Usually each delivery contractor has a set delivery area because of this it's
extremely obvious when you're given a bait package because it's usually got an
address that's very much out of your way. Or the package will look really beat
up. Most of the time it's the former in these cases. Where I saw the most
theft happen was packages that had an address that couldn't be found, clearly
marked items (ex. toilet paper in a branded box), or a driver genuinely
misplaces a package inside the van so they mark it missing only to find it
later in the day. Now you might ask: why not just bring a package back if
there's a legitimate issue with it's delivery? You'll be marked down.

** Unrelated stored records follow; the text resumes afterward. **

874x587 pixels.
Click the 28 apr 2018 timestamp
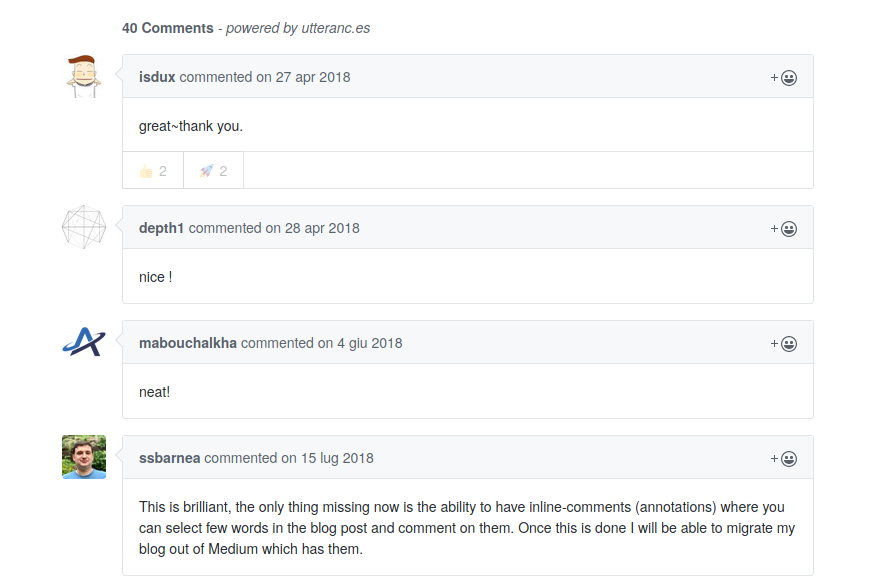(x=322, y=228)
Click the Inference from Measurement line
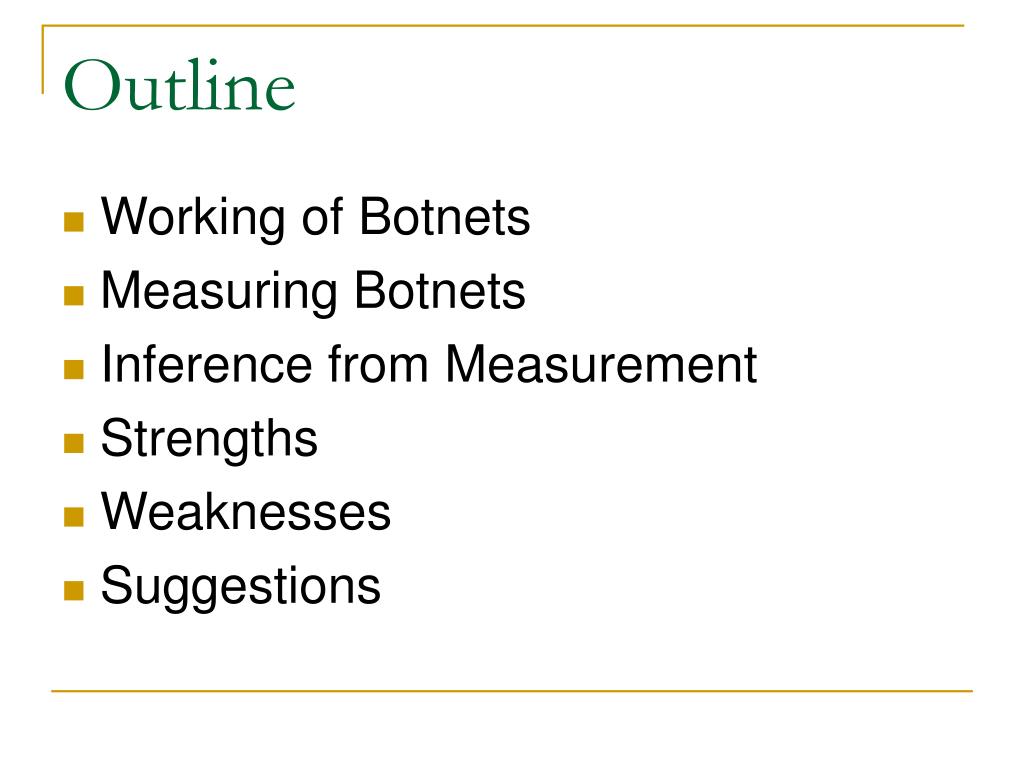This screenshot has width=1024, height=768. pyautogui.click(x=429, y=364)
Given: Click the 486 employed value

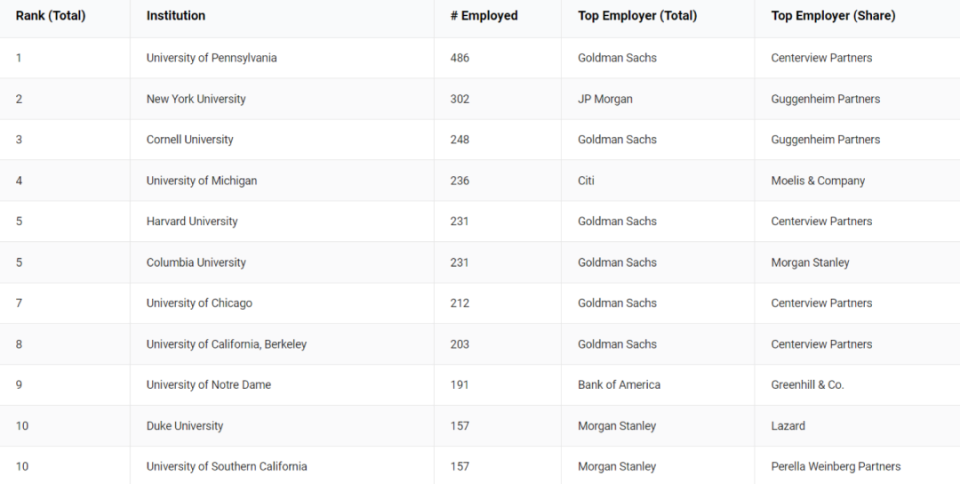Looking at the screenshot, I should tap(460, 58).
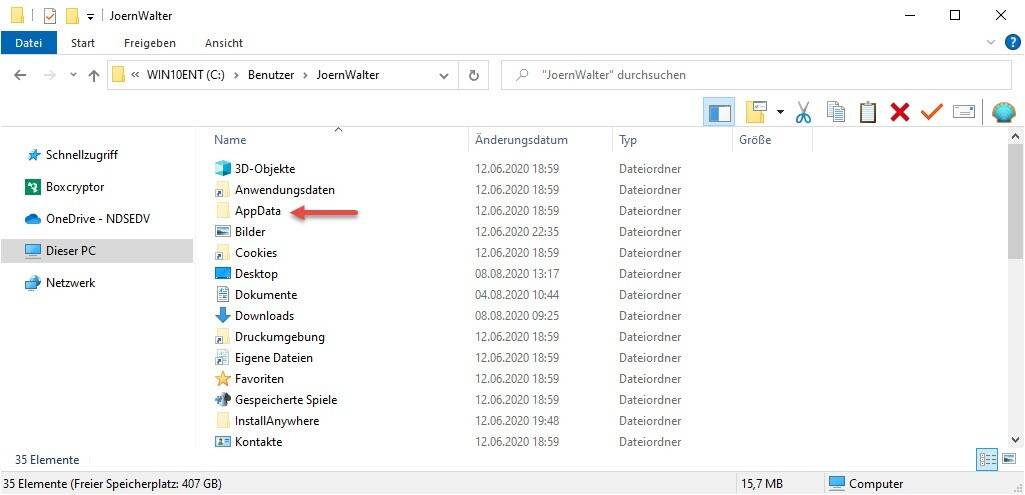Click the red X Delete icon
1025x495 pixels.
(899, 112)
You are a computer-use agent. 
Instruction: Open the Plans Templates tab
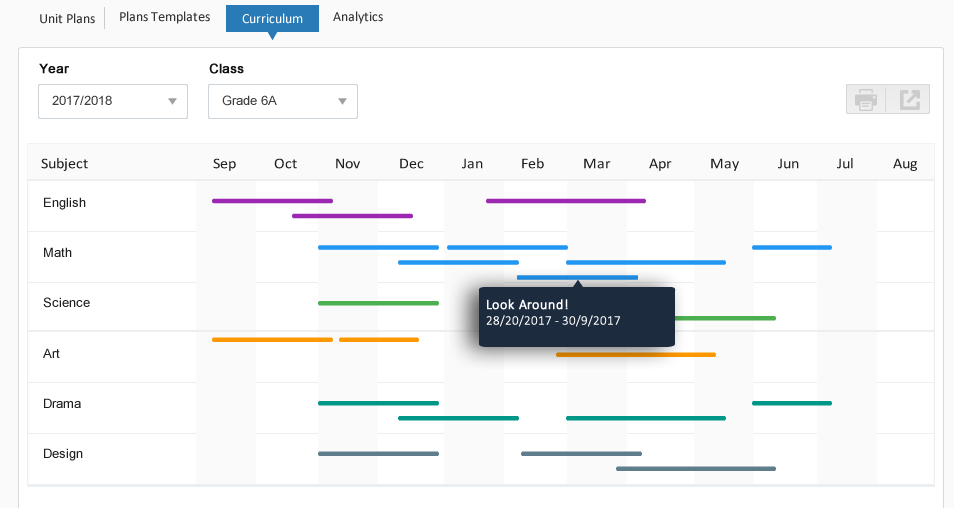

So it's
easier in many cases to simply rip off the label and abandon it or take it for
yourself and hope you've been given something valuable.

Most of these guys are in rough situations, are under extreme pressure to
perform (200 + deliveries in a day), and often aren't given benefts or a
stable schedule. Turnover is extremely high, employee theft is absolutely
rampant, and frankly it seems like Amazon never cared so long as there was a
certain threshold of delivered packages for the day.

Sure when you are claiming multiple packages per week are on your manifest but
not present in your van things get suspicious, but of course all they do is
send you an extremely obvious bait package that you'll end up returning unless
you're just stupid. Many of these drivers aren't lasting more than a year and
almost all of them are gaming the system through the method I listed above so
there's no reprecussion for doing the wrong thing and in most cases doing the
right thing gets you a thank you coupled with a black mark on your record.
I've seen easily over 10k worth of theft in my first few months I really do
wonder how Amazon manages to stay in business.

------
lsh
> ... claiming he did it because Amazon has an incentive program that pays
> drivers $5 for each undelivered package they return.

and then

> "This behavior is unacceptable and does not reflect the high standards we
> have for delivery partners," Amazon

so you build a delivery system with incentives to _not_ deliver packages, then
fire those with the temerity to game the system.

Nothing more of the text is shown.